TASK PROMPT:
Report, in full, each line of the material below in which the string "next" occurs.

EXTRACTED MATERIAL:
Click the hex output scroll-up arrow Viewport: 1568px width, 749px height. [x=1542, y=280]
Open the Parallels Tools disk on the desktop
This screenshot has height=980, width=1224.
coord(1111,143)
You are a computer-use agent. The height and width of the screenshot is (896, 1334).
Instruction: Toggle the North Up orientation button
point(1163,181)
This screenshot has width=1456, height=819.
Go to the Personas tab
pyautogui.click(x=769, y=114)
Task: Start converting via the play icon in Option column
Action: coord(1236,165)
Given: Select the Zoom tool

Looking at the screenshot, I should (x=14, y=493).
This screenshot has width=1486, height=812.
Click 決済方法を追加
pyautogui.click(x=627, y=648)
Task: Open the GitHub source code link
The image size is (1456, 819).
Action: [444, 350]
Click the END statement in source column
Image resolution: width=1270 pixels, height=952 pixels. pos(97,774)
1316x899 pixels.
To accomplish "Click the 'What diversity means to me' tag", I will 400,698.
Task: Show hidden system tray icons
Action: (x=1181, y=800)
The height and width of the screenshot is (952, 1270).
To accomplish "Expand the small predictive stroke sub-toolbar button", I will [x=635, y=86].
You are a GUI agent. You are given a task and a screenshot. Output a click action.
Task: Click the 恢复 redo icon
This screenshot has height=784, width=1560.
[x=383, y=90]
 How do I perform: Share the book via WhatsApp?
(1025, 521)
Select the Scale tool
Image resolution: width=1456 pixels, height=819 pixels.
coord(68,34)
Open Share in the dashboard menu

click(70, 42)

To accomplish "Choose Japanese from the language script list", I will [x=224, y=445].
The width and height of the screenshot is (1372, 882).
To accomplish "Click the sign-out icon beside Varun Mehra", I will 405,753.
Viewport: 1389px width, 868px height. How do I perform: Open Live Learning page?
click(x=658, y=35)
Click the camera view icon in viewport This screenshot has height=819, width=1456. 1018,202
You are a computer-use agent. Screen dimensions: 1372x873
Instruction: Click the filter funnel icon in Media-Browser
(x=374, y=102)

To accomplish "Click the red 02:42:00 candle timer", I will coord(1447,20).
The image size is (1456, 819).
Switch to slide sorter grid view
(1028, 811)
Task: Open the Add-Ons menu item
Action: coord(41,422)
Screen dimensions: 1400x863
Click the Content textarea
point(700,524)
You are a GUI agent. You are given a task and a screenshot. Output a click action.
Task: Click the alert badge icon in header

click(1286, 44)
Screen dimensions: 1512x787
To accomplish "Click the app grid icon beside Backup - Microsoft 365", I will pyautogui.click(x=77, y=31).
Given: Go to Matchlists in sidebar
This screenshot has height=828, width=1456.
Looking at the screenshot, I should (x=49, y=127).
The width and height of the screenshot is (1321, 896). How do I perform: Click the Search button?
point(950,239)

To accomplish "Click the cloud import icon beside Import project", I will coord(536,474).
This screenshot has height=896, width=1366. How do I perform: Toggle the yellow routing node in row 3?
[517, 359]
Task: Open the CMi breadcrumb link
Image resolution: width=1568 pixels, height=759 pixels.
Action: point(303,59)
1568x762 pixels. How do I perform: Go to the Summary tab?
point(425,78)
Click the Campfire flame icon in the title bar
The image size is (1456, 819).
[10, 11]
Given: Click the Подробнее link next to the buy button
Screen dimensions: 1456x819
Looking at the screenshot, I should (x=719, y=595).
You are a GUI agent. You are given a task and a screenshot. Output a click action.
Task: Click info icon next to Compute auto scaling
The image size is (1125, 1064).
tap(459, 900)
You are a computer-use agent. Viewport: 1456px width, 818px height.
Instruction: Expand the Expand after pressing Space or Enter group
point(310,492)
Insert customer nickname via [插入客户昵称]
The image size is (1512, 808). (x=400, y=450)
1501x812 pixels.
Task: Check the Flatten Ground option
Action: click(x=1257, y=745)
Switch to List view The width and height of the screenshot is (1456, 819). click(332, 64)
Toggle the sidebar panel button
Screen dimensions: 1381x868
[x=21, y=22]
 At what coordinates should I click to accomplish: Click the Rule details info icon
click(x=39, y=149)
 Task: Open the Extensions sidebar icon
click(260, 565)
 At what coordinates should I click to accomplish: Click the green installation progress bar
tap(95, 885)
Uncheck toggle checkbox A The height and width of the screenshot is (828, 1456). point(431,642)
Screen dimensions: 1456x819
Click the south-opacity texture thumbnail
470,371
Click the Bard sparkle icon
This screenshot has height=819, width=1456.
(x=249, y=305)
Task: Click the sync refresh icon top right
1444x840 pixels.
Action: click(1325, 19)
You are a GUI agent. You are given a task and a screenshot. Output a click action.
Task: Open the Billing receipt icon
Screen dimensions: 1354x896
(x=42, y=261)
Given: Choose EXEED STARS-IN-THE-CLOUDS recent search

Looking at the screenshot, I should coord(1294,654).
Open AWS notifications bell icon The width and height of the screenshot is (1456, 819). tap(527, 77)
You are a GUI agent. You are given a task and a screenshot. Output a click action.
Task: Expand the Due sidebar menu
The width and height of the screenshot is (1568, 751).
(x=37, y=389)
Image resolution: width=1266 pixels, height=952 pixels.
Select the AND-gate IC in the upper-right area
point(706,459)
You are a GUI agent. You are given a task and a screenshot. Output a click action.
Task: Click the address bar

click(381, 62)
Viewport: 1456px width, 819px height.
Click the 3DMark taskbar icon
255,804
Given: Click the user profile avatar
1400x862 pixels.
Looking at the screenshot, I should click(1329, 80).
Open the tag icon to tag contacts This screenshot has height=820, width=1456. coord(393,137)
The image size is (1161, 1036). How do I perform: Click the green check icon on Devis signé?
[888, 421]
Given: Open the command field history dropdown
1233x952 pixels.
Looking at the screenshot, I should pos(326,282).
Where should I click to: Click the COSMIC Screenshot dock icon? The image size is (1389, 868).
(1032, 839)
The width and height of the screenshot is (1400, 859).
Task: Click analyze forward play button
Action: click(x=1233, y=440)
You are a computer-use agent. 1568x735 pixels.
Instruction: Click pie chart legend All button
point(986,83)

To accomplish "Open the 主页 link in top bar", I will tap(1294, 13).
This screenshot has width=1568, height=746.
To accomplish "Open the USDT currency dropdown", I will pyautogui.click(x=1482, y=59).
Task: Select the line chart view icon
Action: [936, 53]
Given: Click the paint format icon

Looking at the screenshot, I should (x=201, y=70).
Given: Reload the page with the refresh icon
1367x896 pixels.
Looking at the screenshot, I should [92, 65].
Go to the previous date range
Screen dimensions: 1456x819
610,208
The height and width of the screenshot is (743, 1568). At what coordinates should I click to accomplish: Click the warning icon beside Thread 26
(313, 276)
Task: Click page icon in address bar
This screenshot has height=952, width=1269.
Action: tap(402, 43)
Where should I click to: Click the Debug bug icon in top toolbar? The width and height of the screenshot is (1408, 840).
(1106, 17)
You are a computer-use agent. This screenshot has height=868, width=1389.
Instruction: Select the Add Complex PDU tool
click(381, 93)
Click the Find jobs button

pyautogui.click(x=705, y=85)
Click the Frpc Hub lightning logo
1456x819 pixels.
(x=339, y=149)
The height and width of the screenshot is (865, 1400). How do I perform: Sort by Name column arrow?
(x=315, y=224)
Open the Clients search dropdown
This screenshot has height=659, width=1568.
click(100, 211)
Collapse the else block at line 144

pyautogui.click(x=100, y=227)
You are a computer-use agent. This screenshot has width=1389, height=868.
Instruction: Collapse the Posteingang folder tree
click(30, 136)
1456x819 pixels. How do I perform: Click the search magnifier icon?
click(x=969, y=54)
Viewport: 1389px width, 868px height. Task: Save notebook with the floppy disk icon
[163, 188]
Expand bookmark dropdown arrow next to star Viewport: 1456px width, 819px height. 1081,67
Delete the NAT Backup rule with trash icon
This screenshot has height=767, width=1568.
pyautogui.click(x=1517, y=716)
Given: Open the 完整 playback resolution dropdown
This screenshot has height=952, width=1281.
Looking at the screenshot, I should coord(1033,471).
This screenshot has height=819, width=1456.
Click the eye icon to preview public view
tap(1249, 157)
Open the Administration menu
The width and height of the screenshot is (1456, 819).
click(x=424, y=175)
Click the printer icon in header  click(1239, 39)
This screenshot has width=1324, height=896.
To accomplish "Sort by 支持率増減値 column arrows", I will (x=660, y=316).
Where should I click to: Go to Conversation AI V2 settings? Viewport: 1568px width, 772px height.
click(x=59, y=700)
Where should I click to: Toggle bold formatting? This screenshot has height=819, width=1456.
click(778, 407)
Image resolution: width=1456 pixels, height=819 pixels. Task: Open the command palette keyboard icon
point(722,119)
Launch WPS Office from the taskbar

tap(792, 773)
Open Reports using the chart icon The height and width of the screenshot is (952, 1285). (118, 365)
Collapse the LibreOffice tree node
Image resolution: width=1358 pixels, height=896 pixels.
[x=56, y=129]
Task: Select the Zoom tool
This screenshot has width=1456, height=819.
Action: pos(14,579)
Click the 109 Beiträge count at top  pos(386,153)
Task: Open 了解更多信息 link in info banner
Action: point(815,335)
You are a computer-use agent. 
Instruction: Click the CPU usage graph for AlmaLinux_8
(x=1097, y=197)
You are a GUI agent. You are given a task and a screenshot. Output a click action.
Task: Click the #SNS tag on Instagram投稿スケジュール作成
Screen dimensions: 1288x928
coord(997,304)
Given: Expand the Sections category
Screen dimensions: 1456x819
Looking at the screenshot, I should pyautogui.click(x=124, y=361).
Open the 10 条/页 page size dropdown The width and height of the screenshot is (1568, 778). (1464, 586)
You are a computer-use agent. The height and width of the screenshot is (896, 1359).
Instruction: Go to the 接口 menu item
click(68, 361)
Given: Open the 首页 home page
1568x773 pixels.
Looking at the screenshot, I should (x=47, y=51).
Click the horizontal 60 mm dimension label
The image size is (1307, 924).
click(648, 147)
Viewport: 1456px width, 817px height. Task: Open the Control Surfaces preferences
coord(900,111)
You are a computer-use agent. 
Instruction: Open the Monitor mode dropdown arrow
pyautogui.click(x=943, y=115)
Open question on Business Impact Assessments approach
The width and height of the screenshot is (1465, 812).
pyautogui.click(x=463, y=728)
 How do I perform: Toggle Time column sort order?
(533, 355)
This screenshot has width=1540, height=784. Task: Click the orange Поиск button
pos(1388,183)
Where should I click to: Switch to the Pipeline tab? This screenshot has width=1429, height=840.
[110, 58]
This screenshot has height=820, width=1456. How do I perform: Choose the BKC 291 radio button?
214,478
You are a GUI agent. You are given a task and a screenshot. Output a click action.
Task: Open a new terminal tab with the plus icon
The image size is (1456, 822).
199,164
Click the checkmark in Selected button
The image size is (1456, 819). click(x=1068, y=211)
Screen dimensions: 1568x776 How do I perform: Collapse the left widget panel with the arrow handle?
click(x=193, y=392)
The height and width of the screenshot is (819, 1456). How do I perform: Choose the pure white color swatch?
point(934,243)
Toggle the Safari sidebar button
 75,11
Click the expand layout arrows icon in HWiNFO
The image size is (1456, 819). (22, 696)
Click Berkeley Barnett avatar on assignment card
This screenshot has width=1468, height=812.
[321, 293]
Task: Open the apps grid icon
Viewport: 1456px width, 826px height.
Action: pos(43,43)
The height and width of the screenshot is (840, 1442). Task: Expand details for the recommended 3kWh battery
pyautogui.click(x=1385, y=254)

EXERCISE SOLUTION:
Given: Click the Подробнее link next to the buy button
Task: Click info icon next to Compute auto scaling
Expand bookmark dropdown arrow next to star Viewport: 1456px width, 819px height. 1081,67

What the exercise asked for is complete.